In Israel wird heftig darüber diskutiert, was in dem Flüchtlingslager geschah. Scharon will den Fatah-Chef des Westjordanlandes vor Gericht stellen

von CARSTEN WEILAND (dpa)und SUSANNE KNAUL

Bis vor wenigen Tagen tobten im palästinensischen Flüchtlingslager Dschenin die blutigsten Gefechte seit dem Einmarsch israelischer Truppen ins Westjordanland. Jetzt beginnt die Spurensuche, und in Israel werden heftige Debatten geführt: War Dschenin eine Schlacht oder ein Massaker?
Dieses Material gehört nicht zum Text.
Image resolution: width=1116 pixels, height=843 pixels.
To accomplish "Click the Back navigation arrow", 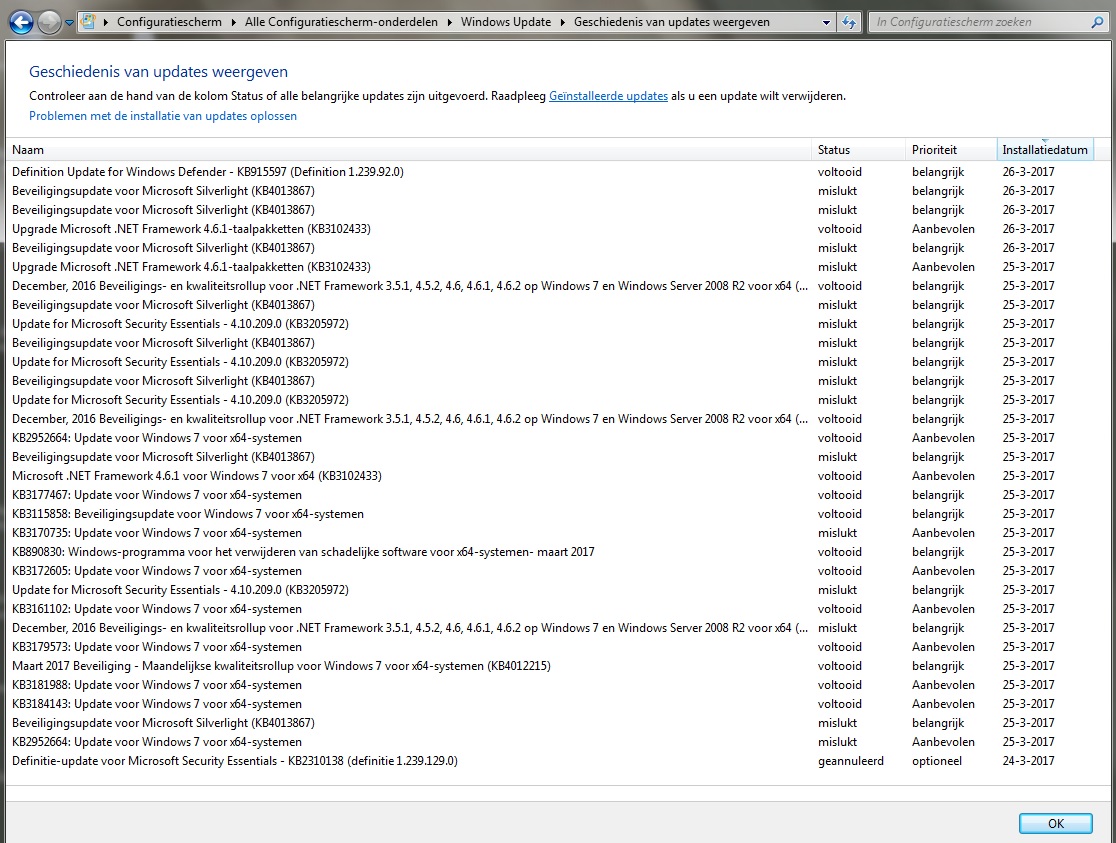I will point(21,22).
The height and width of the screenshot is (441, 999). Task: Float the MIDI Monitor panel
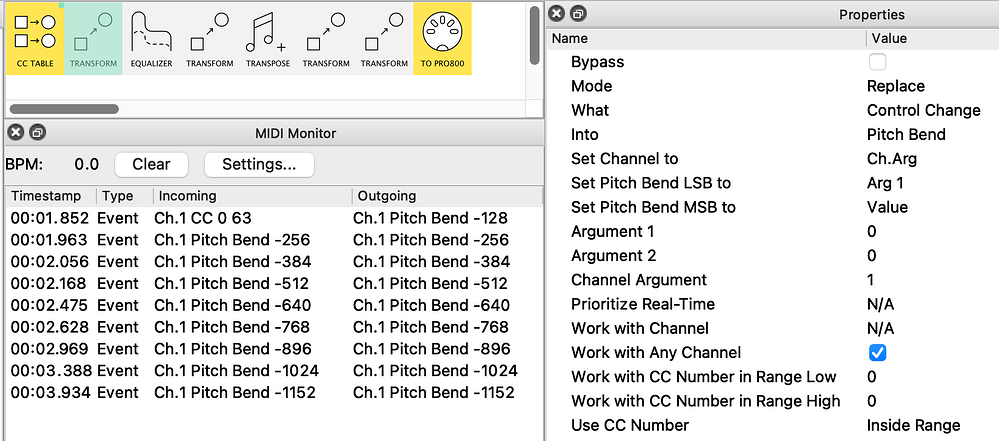pos(36,133)
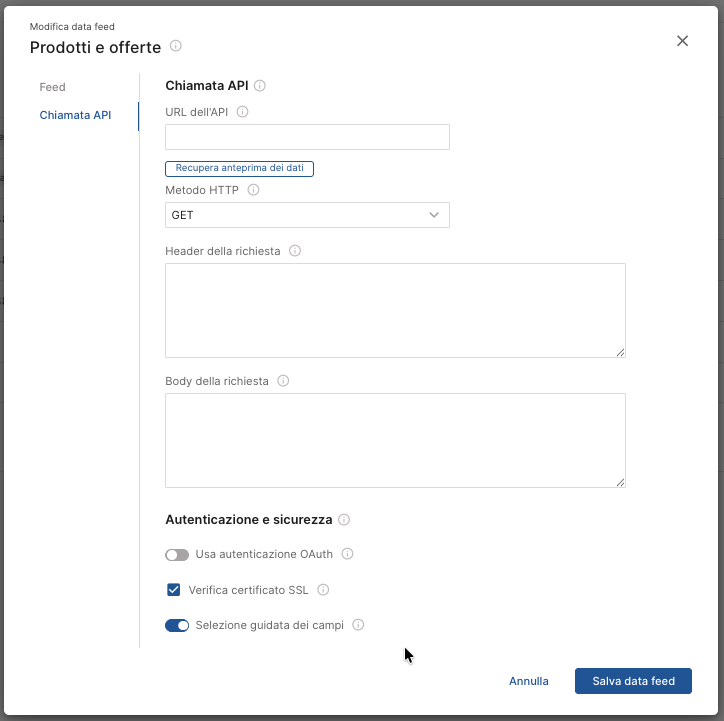Click info icon next to Autenticazione e sicurezza
The image size is (724, 721).
(344, 520)
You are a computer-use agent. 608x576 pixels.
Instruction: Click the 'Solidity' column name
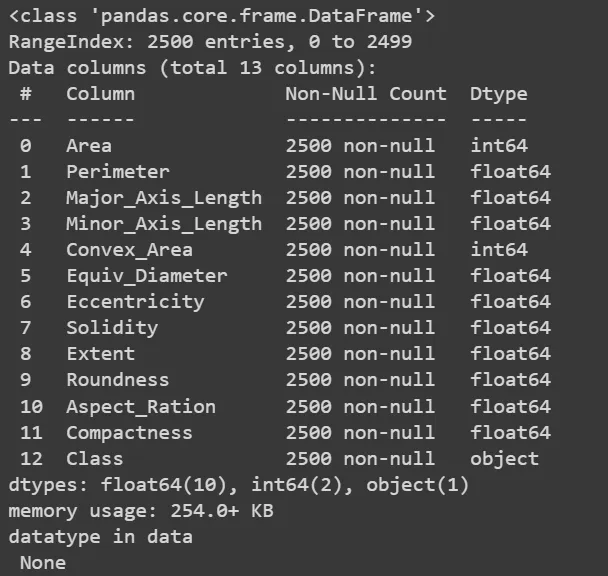point(112,328)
„Am 54. Unabhängigkeitstag steht uns, dem Volk Israels, ein Kainsmal – das „Massaker von Dschenin“ – auf der Stirn geschrieben“, schreibt der Kommentator der Zeitung Jediot Achronot. „Wir haben die Pflicht, uns davon zu reinigen.“ Zugleich erhebt er den Vorwurf, den auch israelische Regierungsbeamte privat und Soldaten offen äußern: Es war ein großer Fehler, die Medien aus Dschenin auszuschließen. Nur so hätten sich „Gerüchte“ um ein Massaker in die Welt verbreiten können.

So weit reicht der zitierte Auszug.